I am dying of drunk and no thats not a typo.
you were so drunk when the pizza guy got there you told him that you didn't have any money and would trade him the pizza for 3 Porno movies and he totally did it. I may never have to pay for pizza again
My ATM looks so different sober.
Warning: at some point today you will probably see several pics of me 69-ing a blow up turtle show up on facebook. Just disregard them.
I can always tell I missed tequila night based on the hickeys on your neck man. Fucking call me.
It's that thing where you don't have any food so you just drink beer to get your needed calories for the day.
So I've decided to grow a vagina forest. Because I'm single and it's like a zen garden. Brings a new meaning to long hair don't care.

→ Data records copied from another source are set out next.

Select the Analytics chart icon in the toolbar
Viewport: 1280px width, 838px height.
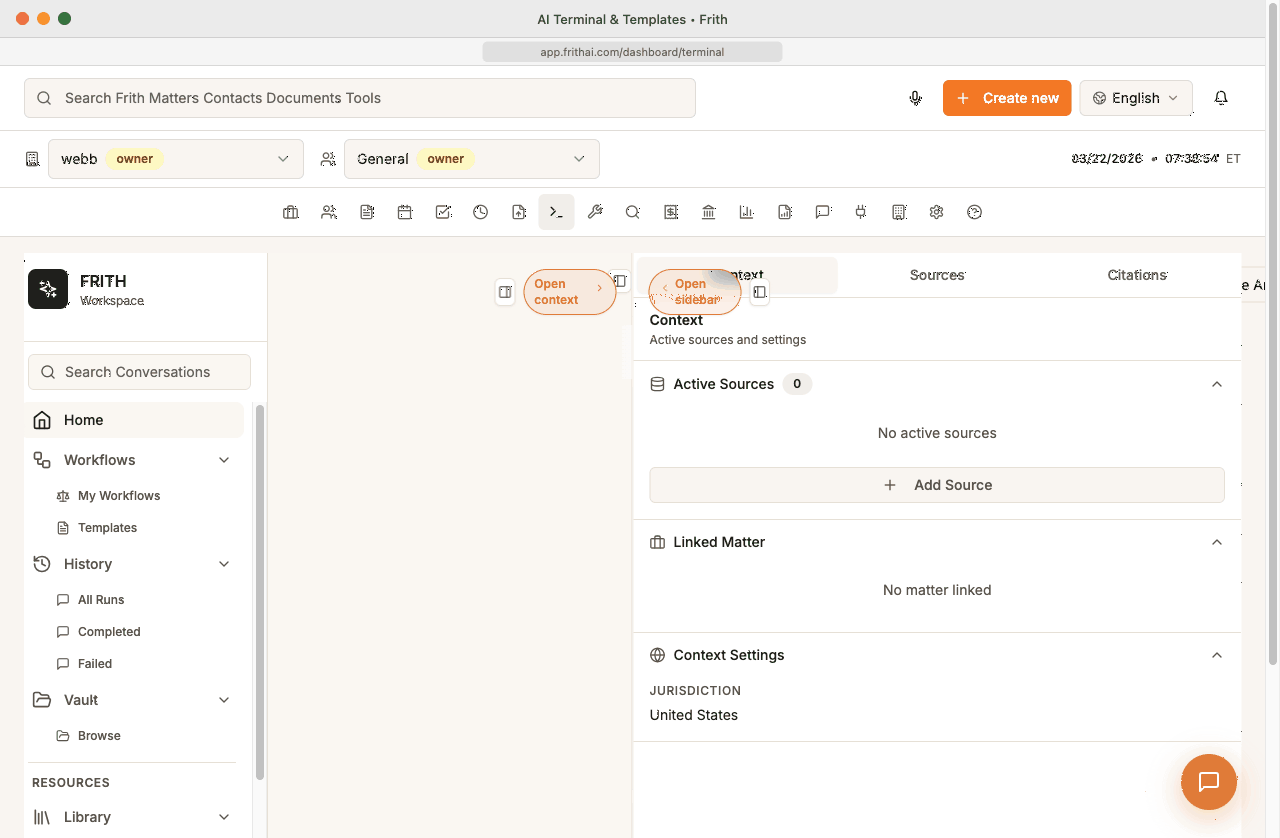coord(746,211)
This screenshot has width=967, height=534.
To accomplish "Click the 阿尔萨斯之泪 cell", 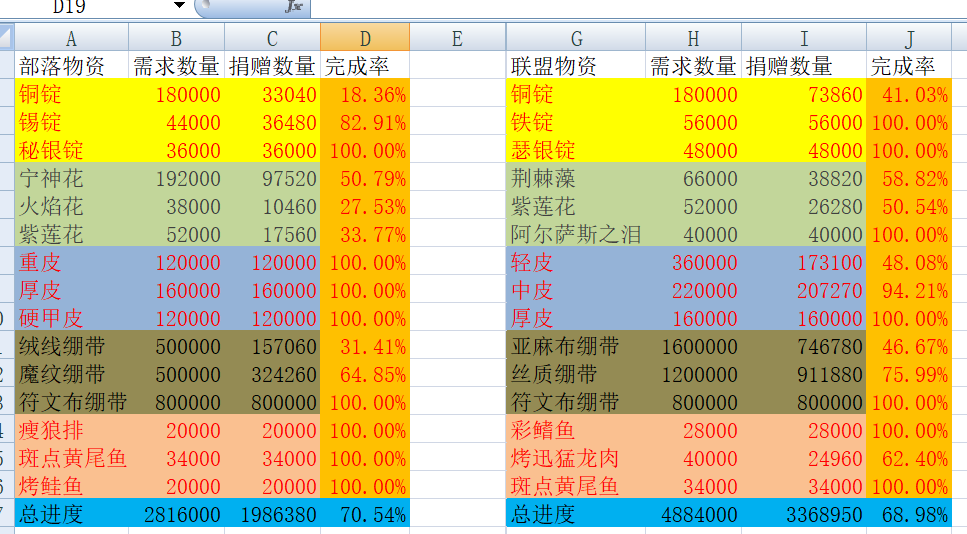I will click(x=576, y=235).
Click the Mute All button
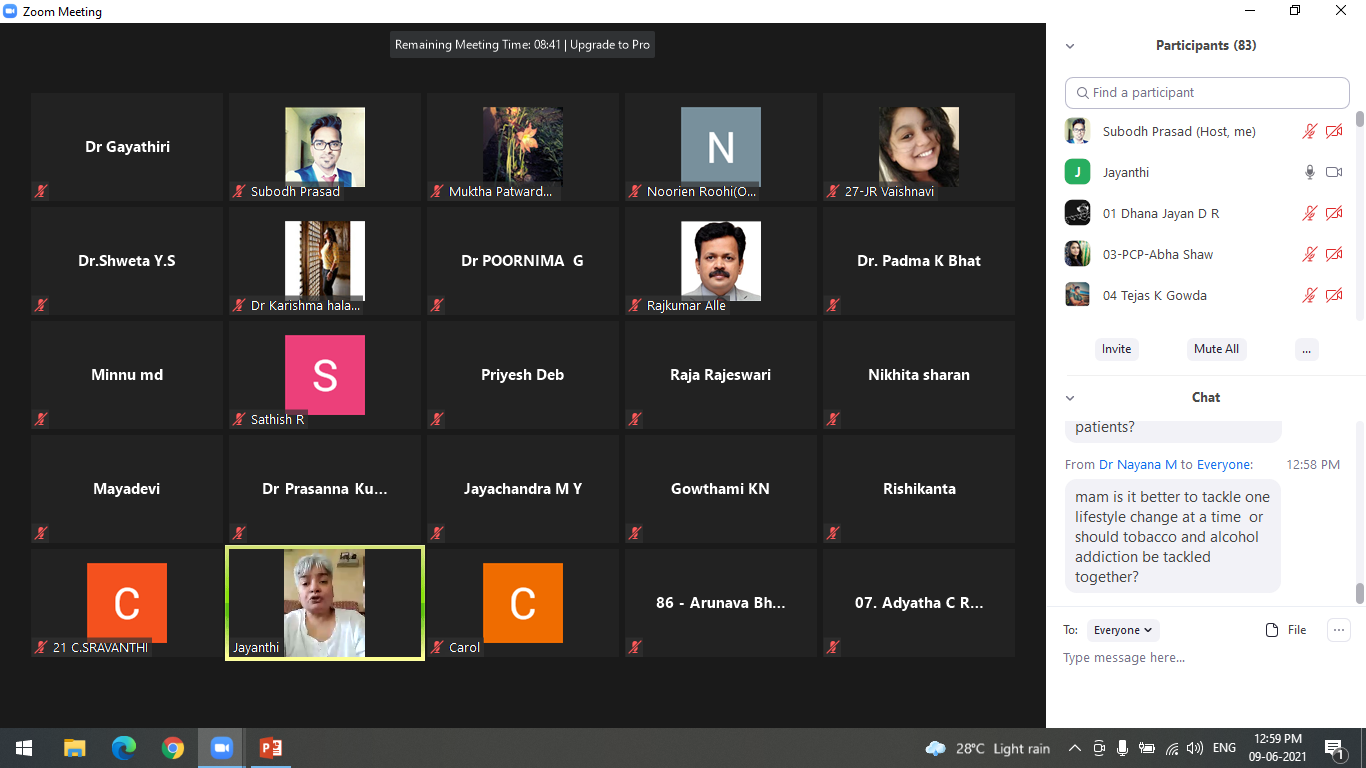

somehow this turned into a costume party you have to get here now with my banana suit or I'm wearing my birthday suit
We couldve played the bring a random boy to lunch game but i made him go home
He can keep it, but if he asks for anything else i'm just going to start pissing on things.
It's national "dress up your pet day" come over. Drugs and dressed up cats..it's the shit dreams are made of.
He could only go twice. I need a guy with more stamina and is less married
Well, I crapped my pants in front of her entire family, was laughed out of their house, and I had to walk home with shit stained pants. So, yeah, it went really well.
just found a picture from last night.
the one of you riding a horse with nothing but a bulletproof vest on?
uhm.... no?...
So, I almost went hone with a French guy and a drag queen. Together. Then I became sober enough to realize, that's not my style.